In 2022 ontdekte archeologe Valentina Voinea in het dorp Cheia in de Roemeense regio Dobruja (tussen de Donau en de Zwarte Zee) een Romeinse grafheuvel. Gedateerd rond 150 na Chr. en met een doorsnee van wel vijfenzeventig meter, bestond de inhoud uit twee graven. De overledenen waren waarschijnlijk Romeinen die tijdens de Romeinse kolonisatie van deze regio naar dit gebied waren gekomen.
Het eerste graf
Beide graven zijn interessant. Het ene bestond uit een houten kist met daarin het lichaam van de overledene en grafgiften. Het lichaam was, zoals in de regio gebruikelijk, ter plaatse verbrand, zoals blijkt uit de sterke verbranding van de muren en de bodem van de put. Vervolgens werd de put bedekt met houten planken en gedempt.
De onderzoekers vonden ook een groot aantal verbrande walnootzaden, die in hun geheel en als schalen bewaard waren gebleven, en verder delen van dennenappels en andere plantenresten. De aanwezigheid van verbrande walnotenpitten bij het begraven is een interessant gebruik, dat ook bekend is van crematoriumgraven uit de vroeg-Romeinse tijd. In een begrafeniscontext gelden walnoten als een soort grafgeschenk – speciaal voedsel voor de ziel.

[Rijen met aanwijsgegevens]
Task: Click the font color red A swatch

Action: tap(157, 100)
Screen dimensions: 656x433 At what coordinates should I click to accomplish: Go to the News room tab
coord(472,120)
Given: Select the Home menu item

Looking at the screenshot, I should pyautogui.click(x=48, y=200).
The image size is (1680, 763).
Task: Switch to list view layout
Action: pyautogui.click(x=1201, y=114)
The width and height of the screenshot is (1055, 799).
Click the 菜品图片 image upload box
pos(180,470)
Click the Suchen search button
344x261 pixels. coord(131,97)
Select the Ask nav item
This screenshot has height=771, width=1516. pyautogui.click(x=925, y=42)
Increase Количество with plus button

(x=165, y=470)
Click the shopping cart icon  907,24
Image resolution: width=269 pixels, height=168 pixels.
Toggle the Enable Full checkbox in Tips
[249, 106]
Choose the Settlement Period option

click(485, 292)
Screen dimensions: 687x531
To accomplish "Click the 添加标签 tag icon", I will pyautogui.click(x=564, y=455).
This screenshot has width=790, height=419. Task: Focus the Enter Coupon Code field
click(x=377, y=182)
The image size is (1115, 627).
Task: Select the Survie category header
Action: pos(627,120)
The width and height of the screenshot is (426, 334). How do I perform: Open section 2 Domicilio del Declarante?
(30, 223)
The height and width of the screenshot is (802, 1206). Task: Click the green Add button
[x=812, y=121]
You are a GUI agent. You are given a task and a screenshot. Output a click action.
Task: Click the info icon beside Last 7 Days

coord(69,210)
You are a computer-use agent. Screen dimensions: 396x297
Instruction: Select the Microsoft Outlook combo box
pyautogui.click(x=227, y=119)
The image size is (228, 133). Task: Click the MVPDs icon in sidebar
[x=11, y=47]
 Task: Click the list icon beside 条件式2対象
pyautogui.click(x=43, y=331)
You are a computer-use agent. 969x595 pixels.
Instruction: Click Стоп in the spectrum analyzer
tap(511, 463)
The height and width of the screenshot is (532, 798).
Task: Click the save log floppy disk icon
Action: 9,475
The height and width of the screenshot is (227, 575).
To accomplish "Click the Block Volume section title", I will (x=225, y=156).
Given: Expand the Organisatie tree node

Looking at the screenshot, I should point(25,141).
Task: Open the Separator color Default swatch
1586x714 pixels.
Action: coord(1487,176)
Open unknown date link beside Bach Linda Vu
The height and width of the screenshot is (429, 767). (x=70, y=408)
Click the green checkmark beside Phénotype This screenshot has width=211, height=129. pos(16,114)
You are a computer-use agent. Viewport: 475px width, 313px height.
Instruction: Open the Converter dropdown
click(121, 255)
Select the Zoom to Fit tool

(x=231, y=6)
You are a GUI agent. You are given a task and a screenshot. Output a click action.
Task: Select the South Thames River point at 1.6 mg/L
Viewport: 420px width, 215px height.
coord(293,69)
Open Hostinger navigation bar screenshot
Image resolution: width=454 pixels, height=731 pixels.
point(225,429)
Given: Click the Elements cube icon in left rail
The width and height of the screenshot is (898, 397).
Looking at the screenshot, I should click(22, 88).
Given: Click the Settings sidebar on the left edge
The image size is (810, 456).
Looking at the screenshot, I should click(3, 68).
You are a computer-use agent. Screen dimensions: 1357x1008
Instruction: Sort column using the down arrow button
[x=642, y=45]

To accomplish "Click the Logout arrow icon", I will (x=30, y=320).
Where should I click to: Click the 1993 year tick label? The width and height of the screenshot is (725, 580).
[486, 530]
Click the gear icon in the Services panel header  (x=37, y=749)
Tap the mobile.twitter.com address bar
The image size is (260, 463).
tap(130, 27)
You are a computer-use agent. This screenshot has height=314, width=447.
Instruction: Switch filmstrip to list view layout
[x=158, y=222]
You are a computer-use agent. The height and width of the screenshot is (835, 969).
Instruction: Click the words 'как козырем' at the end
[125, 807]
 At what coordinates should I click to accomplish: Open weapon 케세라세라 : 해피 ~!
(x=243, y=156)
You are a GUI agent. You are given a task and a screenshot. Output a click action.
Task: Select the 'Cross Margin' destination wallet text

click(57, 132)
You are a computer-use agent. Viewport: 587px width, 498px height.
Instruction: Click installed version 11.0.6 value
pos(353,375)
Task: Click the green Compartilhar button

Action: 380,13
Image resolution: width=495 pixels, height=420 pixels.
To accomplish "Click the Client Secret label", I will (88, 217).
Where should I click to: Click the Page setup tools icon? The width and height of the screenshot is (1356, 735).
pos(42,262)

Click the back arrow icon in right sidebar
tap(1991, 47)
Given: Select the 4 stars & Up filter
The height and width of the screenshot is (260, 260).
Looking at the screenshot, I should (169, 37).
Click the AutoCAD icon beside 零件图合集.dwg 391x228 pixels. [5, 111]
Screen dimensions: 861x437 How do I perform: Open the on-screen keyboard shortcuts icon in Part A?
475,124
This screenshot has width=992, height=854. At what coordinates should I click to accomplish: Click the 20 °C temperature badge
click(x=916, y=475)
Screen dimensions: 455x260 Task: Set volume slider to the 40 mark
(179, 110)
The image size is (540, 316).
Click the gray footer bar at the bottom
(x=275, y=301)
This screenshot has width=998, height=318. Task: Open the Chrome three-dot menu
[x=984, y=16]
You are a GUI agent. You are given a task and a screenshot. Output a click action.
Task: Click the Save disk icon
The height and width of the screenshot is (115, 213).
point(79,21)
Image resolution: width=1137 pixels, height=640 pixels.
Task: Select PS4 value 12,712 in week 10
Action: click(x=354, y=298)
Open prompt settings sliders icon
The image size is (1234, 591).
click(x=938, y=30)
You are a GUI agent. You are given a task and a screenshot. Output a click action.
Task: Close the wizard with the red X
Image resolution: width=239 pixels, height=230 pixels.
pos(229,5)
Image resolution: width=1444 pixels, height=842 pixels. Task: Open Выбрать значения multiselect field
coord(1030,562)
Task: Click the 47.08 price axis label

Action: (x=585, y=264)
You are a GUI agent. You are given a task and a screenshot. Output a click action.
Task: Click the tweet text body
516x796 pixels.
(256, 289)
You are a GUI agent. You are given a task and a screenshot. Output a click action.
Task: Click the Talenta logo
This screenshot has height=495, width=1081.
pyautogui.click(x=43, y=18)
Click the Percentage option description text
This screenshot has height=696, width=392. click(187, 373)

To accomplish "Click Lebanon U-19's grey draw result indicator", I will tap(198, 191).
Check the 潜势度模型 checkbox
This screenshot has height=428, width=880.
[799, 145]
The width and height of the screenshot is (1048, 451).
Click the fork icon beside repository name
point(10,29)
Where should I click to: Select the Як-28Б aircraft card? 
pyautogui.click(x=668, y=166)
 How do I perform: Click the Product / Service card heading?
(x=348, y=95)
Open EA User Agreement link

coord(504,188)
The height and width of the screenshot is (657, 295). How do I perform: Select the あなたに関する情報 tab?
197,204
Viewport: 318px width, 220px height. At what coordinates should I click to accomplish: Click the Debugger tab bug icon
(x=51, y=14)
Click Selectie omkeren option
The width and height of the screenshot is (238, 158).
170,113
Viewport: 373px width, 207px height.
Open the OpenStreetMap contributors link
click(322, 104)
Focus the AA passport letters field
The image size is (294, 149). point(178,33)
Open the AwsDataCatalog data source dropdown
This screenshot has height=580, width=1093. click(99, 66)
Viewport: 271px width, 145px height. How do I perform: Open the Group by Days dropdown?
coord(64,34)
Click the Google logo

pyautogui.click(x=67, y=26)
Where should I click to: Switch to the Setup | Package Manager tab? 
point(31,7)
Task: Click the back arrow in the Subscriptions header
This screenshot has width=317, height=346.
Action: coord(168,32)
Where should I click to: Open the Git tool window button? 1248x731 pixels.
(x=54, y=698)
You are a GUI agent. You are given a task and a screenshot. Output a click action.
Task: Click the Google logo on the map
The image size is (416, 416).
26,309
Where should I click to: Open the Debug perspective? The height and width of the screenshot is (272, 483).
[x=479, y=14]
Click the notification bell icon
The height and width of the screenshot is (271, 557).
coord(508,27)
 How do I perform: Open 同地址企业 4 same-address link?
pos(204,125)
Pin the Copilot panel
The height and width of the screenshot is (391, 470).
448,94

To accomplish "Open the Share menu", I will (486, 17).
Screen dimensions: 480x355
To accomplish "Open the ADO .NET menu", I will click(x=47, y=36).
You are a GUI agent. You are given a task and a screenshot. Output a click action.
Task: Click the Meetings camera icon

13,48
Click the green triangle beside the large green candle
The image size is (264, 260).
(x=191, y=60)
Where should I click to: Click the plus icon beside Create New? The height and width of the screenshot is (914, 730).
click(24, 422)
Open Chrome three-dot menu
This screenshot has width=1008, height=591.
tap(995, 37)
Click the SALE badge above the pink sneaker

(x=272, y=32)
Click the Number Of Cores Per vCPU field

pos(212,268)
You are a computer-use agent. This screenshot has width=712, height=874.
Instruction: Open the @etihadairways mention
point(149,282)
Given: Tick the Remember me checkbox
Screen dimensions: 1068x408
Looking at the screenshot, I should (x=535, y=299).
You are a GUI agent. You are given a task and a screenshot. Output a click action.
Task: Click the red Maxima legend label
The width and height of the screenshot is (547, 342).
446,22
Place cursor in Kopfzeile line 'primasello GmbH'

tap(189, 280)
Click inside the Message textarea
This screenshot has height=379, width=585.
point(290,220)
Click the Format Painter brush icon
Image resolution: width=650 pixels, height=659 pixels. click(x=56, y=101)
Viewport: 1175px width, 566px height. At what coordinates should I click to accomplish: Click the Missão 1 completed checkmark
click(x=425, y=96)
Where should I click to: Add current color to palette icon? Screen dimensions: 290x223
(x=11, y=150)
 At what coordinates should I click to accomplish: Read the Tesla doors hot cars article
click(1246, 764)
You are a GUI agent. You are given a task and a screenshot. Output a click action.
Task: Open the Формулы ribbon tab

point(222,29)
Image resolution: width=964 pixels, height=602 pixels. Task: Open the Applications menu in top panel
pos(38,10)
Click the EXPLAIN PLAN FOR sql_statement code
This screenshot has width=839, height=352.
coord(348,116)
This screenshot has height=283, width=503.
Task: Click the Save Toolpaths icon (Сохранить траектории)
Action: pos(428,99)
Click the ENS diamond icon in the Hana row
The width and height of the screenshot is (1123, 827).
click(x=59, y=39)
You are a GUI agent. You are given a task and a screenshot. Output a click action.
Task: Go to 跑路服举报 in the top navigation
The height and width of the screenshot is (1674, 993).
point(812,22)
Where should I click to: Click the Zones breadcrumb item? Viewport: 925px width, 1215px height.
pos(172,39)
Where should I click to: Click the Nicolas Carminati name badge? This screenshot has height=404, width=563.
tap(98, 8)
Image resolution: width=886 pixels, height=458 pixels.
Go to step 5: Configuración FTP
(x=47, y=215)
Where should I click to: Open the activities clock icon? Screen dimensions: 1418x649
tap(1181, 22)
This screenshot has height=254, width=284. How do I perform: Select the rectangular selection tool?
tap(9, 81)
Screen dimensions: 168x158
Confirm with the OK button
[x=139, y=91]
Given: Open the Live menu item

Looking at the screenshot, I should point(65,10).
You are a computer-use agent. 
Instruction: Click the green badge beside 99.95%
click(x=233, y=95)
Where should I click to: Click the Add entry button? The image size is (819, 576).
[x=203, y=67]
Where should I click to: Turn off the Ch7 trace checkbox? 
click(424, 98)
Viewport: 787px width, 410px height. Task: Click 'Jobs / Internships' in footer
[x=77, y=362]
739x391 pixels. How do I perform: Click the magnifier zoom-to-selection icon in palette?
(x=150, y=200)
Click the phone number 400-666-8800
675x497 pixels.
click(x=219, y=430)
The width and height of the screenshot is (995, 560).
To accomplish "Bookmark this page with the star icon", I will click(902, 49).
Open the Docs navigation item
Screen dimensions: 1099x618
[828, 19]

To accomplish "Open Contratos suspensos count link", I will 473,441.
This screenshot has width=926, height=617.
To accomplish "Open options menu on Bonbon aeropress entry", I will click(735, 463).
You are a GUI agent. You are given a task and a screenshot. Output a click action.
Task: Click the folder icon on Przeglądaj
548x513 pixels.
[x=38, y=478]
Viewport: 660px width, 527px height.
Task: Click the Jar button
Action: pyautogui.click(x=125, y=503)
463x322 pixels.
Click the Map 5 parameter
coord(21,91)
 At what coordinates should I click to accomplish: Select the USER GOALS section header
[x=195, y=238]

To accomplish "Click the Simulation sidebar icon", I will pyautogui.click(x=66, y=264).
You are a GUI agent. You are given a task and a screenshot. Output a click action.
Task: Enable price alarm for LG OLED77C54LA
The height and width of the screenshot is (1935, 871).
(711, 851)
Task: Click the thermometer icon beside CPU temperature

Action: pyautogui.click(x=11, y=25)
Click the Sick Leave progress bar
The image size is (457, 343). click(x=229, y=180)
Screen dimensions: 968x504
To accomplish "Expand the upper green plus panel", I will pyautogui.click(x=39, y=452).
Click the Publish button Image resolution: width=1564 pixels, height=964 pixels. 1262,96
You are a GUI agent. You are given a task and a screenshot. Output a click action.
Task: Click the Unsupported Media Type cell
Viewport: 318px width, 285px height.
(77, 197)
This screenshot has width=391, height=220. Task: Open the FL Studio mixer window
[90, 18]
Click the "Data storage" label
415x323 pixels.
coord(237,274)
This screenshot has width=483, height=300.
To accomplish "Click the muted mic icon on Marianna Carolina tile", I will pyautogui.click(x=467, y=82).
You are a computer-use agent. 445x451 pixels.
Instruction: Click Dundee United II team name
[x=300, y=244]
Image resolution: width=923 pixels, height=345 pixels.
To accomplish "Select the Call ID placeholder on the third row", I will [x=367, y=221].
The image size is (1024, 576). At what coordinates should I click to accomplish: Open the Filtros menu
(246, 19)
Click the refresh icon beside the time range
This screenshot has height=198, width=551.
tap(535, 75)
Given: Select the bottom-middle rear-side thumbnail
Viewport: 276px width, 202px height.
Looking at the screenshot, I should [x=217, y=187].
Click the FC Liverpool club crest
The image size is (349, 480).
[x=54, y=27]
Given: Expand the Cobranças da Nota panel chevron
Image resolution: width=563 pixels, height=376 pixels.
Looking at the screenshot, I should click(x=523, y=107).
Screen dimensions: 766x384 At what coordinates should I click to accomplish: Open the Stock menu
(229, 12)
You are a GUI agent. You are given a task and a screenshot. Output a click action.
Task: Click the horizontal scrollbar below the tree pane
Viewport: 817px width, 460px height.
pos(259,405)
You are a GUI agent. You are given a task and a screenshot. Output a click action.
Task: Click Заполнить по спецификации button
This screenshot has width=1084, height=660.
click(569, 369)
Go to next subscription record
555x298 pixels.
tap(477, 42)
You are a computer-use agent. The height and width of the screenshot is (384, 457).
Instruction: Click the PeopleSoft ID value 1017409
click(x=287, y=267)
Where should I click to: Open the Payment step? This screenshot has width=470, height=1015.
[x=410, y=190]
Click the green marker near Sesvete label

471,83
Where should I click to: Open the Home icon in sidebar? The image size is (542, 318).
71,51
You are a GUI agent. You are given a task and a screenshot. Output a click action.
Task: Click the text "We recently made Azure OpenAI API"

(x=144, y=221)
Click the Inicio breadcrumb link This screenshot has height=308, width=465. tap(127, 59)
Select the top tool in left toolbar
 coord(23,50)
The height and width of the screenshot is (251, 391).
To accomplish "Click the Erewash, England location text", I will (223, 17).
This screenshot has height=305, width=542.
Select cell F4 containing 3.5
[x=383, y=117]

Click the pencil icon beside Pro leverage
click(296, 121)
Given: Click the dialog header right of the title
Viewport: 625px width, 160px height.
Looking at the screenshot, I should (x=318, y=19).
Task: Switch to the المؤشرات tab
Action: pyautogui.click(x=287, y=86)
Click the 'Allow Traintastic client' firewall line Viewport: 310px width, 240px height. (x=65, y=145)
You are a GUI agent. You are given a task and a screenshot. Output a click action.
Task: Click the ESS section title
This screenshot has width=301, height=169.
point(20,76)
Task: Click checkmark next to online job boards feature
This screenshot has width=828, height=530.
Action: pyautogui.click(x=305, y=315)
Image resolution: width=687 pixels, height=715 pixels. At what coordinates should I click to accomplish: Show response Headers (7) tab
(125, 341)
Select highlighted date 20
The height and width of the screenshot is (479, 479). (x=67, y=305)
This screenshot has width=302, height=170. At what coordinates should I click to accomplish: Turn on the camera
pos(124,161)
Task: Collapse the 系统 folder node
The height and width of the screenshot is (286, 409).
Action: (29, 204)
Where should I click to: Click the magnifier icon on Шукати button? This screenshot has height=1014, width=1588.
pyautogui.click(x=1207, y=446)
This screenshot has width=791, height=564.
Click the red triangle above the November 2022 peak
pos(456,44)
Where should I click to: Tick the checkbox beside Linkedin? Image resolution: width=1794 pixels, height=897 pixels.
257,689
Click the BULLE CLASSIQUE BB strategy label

OPDRACHT 1:
Neem uit het bronfragment over de Romeinse grafheuvel woordelijk de passage over, beginnend bij "Het eerste graf" en eindigend bij "voor de ziel.".
OPDRACHT 2:
Geef bij elke bewering aan of die klopt met het bronfragment over de Romeinse grafheuvel: antwoord met ja of nee en citeer letterlijk de woorden uit het fragment die de doorslag geven.
(a) De grafheuvel heeft een doorsnee van ongeveer vijftig meter.
(b) In een van de graven werd het lichaam ter plaatse verbrand.
(c) In een begrafeniscontext gelden walnoten als speciaal voedsel voor de ziel.

VERWACHT ANTWOORD 1:
Het eerste graf
Beide graven zijn interessant. Het ene bestond uit een houten kist met daarin het lichaam van de overledene en grafgiften. Het lichaam was, zoals in de regio gebruikelijk, ter plaatse verbrand, zoals blijkt uit de sterke verbranding van de muren en de bodem van de put. Vervolgens werd de put bedekt met houten planken en gedempt.
De onderzoekers vonden ook een groot aantal verbrande walnootzaden, die in hun geheel en als schalen bewaard waren gebleven, en verder delen van dennenappels en andere plantenresten. De aanwezigheid van verbrande walnotenpitten bij het begraven is een interessant gebruik, dat ook bekend is van crematoriumgraven uit de vroeg-Romeinse tijd. In een begrafeniscontext gelden walnoten als een soort grafgeschenk – speciaal voedsel voor de ziel.

VERWACHT ANTWOORD 2:
(a) Nee: "met een doorsnee van wel vijfenzeventig meter"
(b) Ja: "Het lichaam was, zoals in de regio gebruikelijk, ter plaatse verbrand"
(c) Ja: "In een begrafeniscontext gelden walnoten als een soort grafgeschenk – speciaal voedsel voor de ziel."